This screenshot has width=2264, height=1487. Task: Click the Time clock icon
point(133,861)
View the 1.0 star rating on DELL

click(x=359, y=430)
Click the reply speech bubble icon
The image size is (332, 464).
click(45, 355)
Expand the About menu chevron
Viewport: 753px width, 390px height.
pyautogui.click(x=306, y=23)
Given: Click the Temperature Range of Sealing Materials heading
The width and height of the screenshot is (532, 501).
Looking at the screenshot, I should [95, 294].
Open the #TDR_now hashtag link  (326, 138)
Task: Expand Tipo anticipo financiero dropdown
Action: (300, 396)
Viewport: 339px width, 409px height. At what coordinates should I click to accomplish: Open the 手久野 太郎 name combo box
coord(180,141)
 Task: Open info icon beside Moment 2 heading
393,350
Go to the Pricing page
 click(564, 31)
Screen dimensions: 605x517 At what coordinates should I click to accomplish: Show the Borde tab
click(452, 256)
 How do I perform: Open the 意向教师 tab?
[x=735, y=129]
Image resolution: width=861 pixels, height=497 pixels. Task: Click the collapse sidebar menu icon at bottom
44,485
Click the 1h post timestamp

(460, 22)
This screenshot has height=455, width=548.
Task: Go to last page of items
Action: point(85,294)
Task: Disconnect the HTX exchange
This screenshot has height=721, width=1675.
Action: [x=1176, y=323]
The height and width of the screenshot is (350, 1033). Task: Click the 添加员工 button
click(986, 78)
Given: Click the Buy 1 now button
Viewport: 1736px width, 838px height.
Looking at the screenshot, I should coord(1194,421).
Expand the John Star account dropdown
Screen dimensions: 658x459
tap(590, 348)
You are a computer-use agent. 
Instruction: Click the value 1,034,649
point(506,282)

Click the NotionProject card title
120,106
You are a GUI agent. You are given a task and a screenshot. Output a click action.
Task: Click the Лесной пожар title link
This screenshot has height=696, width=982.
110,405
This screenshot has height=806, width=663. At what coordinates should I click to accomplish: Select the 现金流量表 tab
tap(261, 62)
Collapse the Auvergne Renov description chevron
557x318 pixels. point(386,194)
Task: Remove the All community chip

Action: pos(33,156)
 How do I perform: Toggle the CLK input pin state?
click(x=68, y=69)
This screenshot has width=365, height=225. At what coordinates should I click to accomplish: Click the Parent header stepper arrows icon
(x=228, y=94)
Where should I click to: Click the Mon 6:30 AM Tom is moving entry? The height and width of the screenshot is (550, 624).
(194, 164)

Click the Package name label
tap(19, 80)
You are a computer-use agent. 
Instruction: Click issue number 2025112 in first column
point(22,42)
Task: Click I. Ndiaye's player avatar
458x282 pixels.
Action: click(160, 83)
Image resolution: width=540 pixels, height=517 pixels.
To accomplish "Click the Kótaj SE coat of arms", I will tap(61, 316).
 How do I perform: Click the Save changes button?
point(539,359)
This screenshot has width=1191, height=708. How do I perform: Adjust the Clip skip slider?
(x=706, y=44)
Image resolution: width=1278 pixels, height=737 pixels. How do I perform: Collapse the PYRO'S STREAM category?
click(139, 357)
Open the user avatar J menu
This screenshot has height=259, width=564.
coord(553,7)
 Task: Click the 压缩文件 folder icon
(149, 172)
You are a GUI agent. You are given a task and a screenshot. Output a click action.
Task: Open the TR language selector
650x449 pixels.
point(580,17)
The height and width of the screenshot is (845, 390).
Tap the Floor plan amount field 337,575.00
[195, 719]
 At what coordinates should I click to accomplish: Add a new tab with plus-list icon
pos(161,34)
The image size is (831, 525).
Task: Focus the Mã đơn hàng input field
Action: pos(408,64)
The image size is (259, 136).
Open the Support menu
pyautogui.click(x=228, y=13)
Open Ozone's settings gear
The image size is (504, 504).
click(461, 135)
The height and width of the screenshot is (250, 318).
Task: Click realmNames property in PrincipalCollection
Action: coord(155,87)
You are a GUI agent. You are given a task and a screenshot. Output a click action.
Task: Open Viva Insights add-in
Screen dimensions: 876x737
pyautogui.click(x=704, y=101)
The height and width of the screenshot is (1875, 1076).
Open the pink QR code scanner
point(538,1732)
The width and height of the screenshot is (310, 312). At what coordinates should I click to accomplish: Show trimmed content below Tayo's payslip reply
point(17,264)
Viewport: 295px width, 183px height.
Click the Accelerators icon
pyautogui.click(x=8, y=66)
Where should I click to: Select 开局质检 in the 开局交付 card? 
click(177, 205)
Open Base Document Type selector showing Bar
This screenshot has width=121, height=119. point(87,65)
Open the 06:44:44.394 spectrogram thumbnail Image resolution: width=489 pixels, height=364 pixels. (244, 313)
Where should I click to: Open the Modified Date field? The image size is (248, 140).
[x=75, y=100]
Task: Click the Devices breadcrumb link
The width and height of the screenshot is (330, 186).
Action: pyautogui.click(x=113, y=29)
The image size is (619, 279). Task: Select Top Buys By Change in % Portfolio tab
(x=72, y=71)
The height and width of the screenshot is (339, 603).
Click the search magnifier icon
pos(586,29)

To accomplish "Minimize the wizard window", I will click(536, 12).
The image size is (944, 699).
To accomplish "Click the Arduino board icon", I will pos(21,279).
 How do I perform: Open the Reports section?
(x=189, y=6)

EXERCISE AIM:
Within the listing above, tally the lines where the word "will" occurs and write only the total.

WORKED SOLUTION:
3